2010年04月23日

「新ねじれ」の実現で参院選後は政界再編?(産経新聞)

 政権運営でもたつく鳩山政権の支持率が一段と低下し、野党・自民党からは離党者が出て新党「たちあがれ日本」が結成されるなど、政界の動揺は広がっている。そんな中、夏に行われる参院選で、与党が過半数割れを起こす衆参「新ねじれ」が実現すれば、「政界再編がわき起こる」と見る向きがある。だが、そうした事態に立ち至っても、民主、自民両党入り乱れての本格的な再編劇にはつながらず、野党の一部が与党の補完勢力として、政権運営に参画する限定的な“騒ぎ”で幕引きとなりそうだ。

 民主党は現在、参院の総定数242に対し、115議席(会派離脱中の江田五月議長を含む)を有している。このうち、非改選議員は62なので、単独で過半数を占めるには、60議席以上の議席が必要となり、圧勝した平成19年の参院選と同レベルの選挙戦を強いられる。

 19年選挙で29の1人区のうち、約20選挙区で勝利。2人区は、すべて与野党で1議席ずつ分け合ったため、1人区での選挙結果が大勢を決した。この結果、自民党は、連立相手の公明党と合わせても過半数を確保できず、ねじれ国会が現実化し、政権交代の誘因となった。

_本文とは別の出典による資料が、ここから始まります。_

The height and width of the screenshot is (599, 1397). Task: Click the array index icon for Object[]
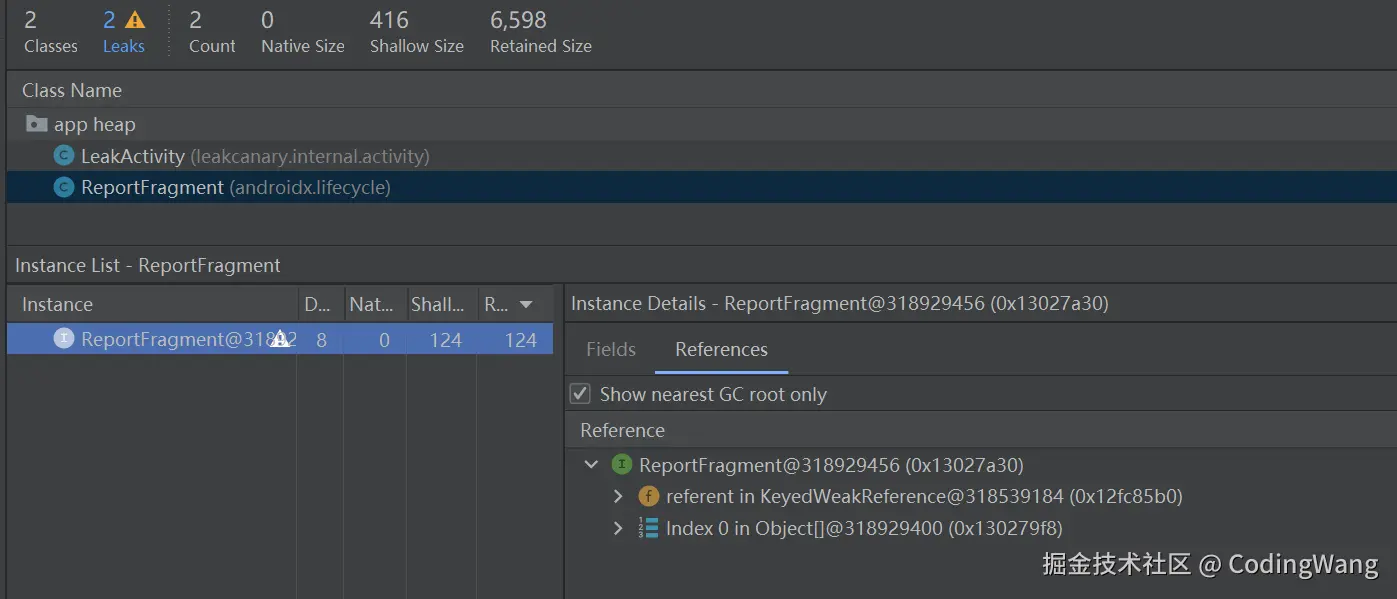648,528
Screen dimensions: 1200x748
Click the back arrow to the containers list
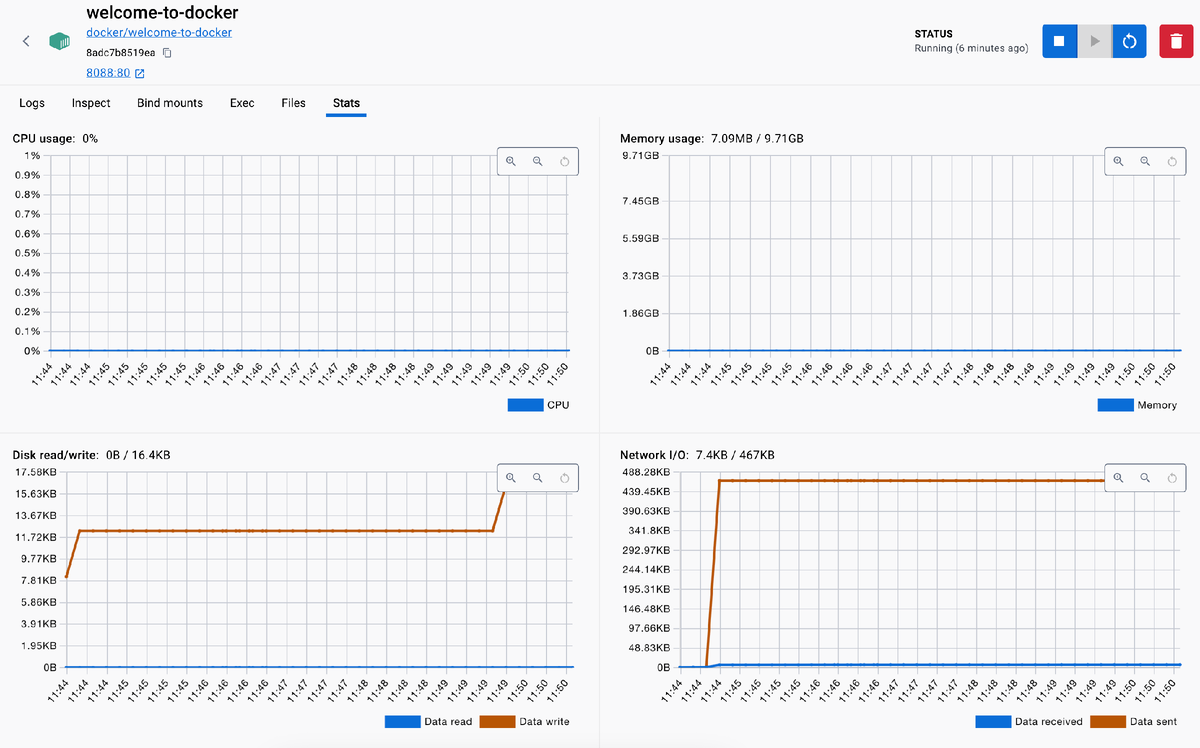point(26,41)
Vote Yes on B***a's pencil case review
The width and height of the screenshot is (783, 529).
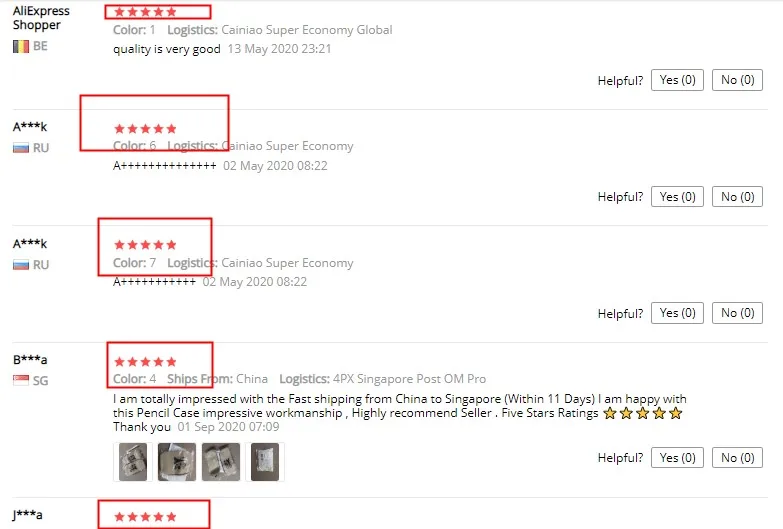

 「政治とカネ」問題で鳩山由紀夫首相や小沢一郎幹事長が世論の批判にさらされ、米軍普天間飛行場(沖縄県宜野湾市)の移設問題では、迷走につぐ迷走を重ねる鳩山政権の支持率は急落しており、民主党には「1人区で当選が確実に見込めるのは、民主党の地盤が強固な岩手や三重など10選挙区ほど」(幹部)との危機感が増幅している。

 この「走り書き」でもかつて書いたように、「内閣改造・党役員人事を行って、支持率アップを図るしかない」(同党関係者)という切実な危機感は、日増しに強まっている。すでに鳩山首相の退陣論もささやかれているありさまだ。

 「新ねじれ」が現実化しても、民主党は、連立相手の社民、国民新両党とあわせて、かろうじて衆院で3分の2以上の勢力を確保しているため、参院で否決された法案を衆院で再議決し、可決・成立させることは可能だ。衆院通過後、60日が経過すれば、参院が否決したとみなし、再議決することもできる。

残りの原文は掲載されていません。